Aberdeen is the biggest faller in a leading lender’s review of UK house prices in 2016.
Halifax says Europe’s energy capital is one of only a few towns and cities suffering a drop in values this year, with Inverness also among the fallers.
Luton has recorded the biggest percentage rise in house prices among major UK towns and cities over the past year, while all 10 top performers are in south-east England, according to Halifax.
Large property price rises in central London over the past few years have led to growing numbers of people seeking property in more affordable areas within commuting distance of the capital, Halifax housing economist Martin Ellis said yesterday.

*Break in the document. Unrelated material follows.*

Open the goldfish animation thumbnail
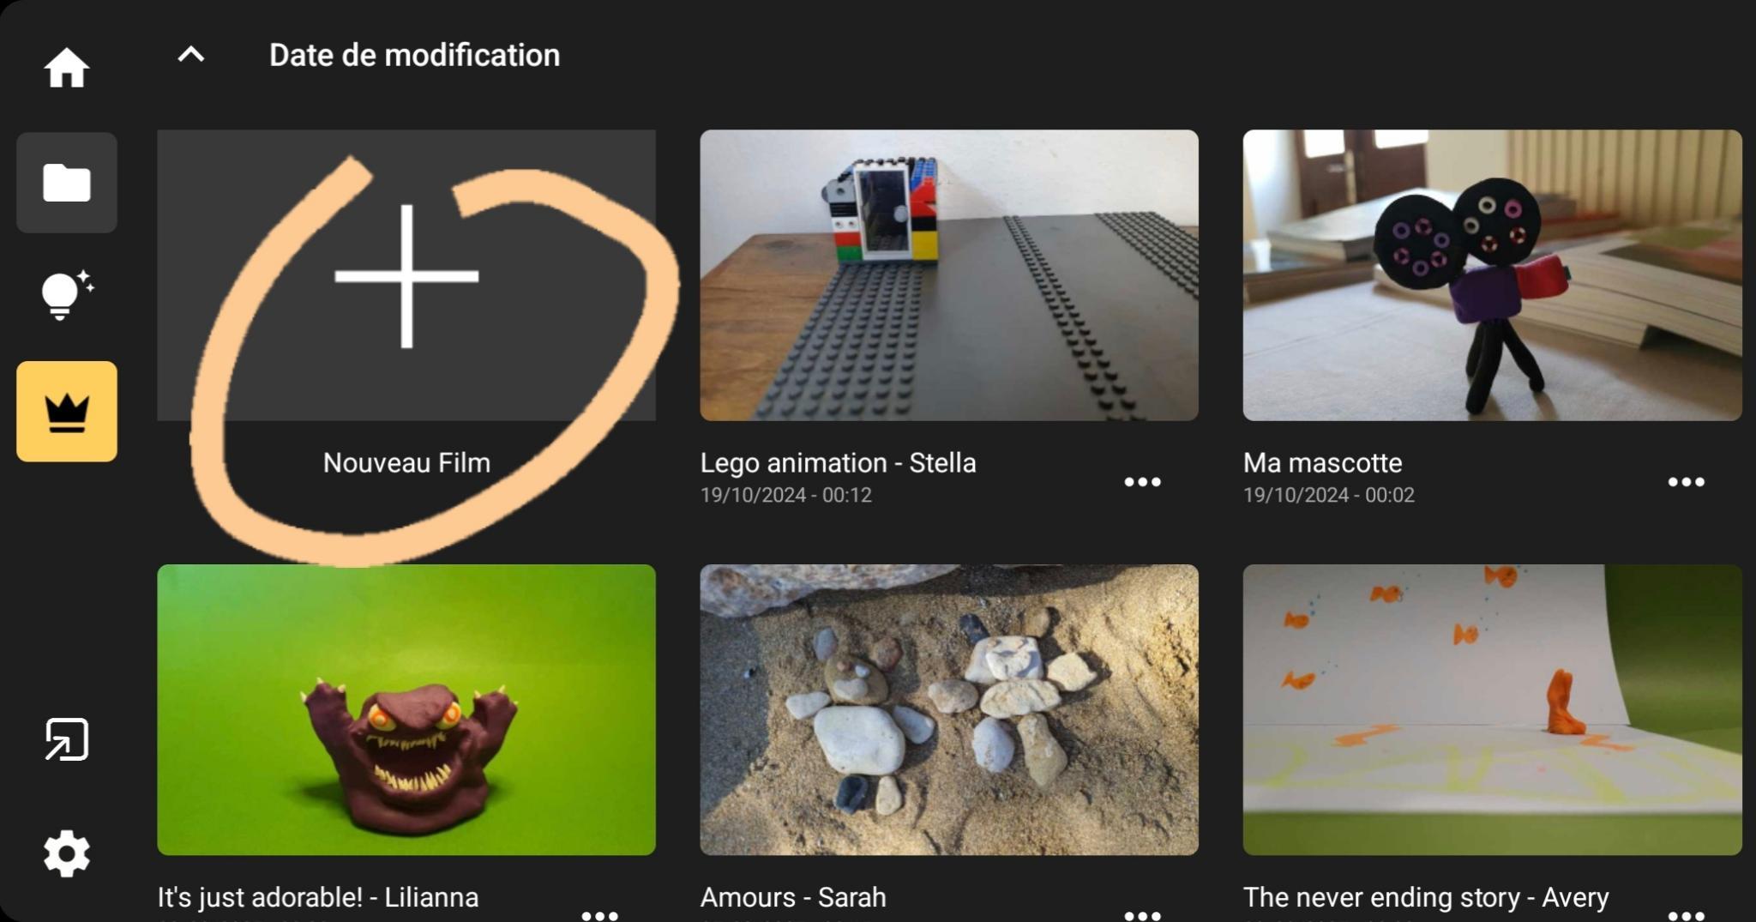 pyautogui.click(x=1492, y=709)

He added: “A few towns have experienced price falls, with the biggest in Aberdeen. It is highly dependent on the North Sea oil and gas sector. The substantial fall in oil prices in the past couple of years has hit the industry hard, with adverse impact on demand for homes in the area. Price declines elsewhere have been modest.”

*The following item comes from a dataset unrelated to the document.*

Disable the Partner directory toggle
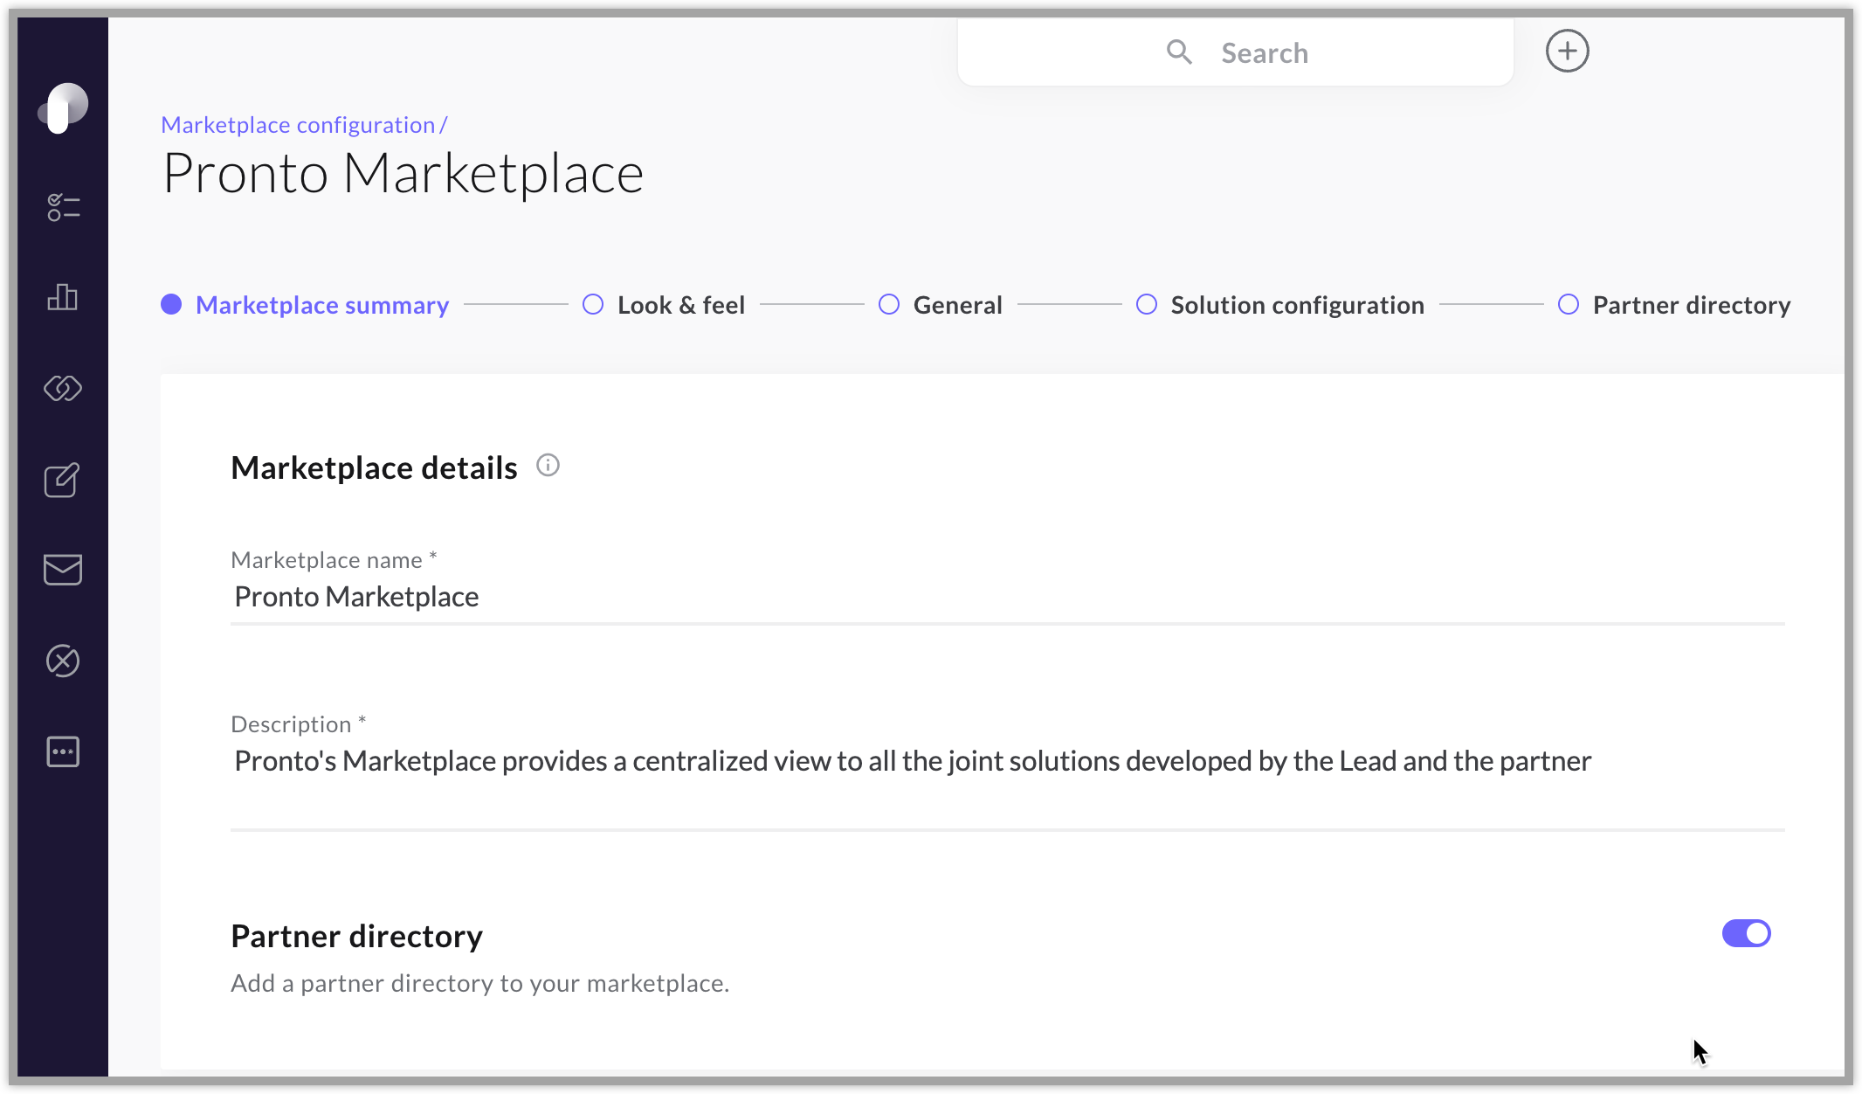Viewport: 1862px width, 1094px height. coord(1746,933)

Aberdeen’s average house prices are down by 6.9% on a year ago, at £203,425, according to Halifax.
The city’s weaker market was highlighted by Church of Scotland officials recently knocking thousands of pounds off the asking price of a mansion in Rubislaw Den South that was expected to become Scotland’s first £1million-plus manse.
Halifax lists Inverness among the five major towns or cities in the UK with the weakest or negative growth, with average prices in the Highland capital nearly 1% lower at £180,056.

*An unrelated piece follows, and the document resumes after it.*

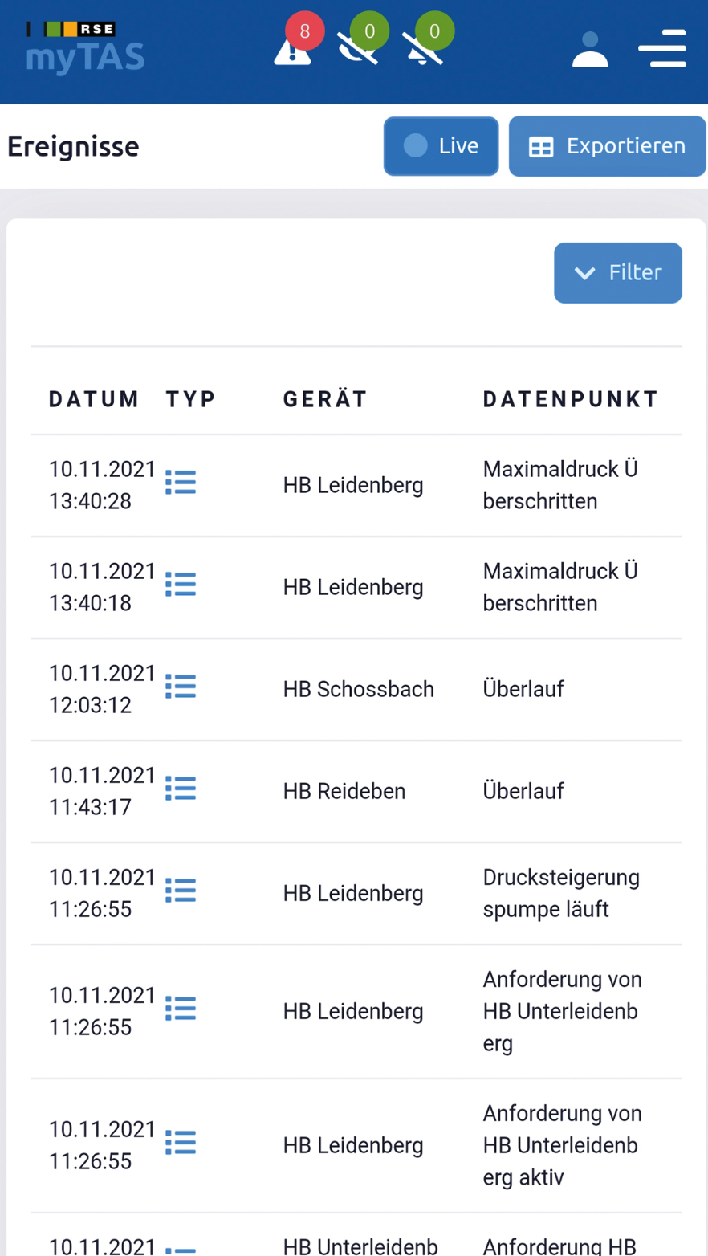Toggle the Live mode button
This screenshot has width=708, height=1256.
pyautogui.click(x=441, y=146)
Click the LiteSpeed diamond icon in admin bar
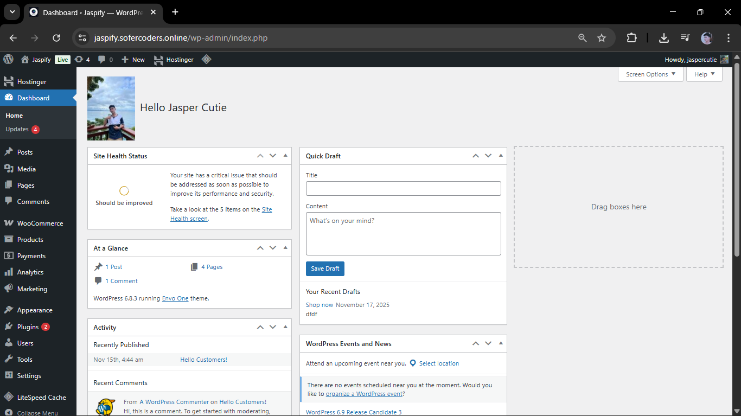Screen dimensions: 741x416 pos(206,60)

Bob Fraser, senior property partner at Aberdeen-based law firm Aberdein Considine, said the figures reflected a “tough year” for sellers in the north-east.
“As with any market, 2016 has been about supply and demand,” Mr Fraser said, adding: “There is a lot of supply because a number of people leaving the area because of work commitments elsewhere. As a result, demand has been suffering. That said, we are beginning to see signs of a recovery in Aberdeen and its immediate surrounding areas, such as Kingswells and Westhill.
“These were the first areas to suffer due to the oil crisis and they look like being the first to recover. These are grounds for optimism as we head into 2017.”
Meanwhile, lender Nationwide says the Scottish market as a whole remains “relatively subdued”, with prices up 2.2% over the year.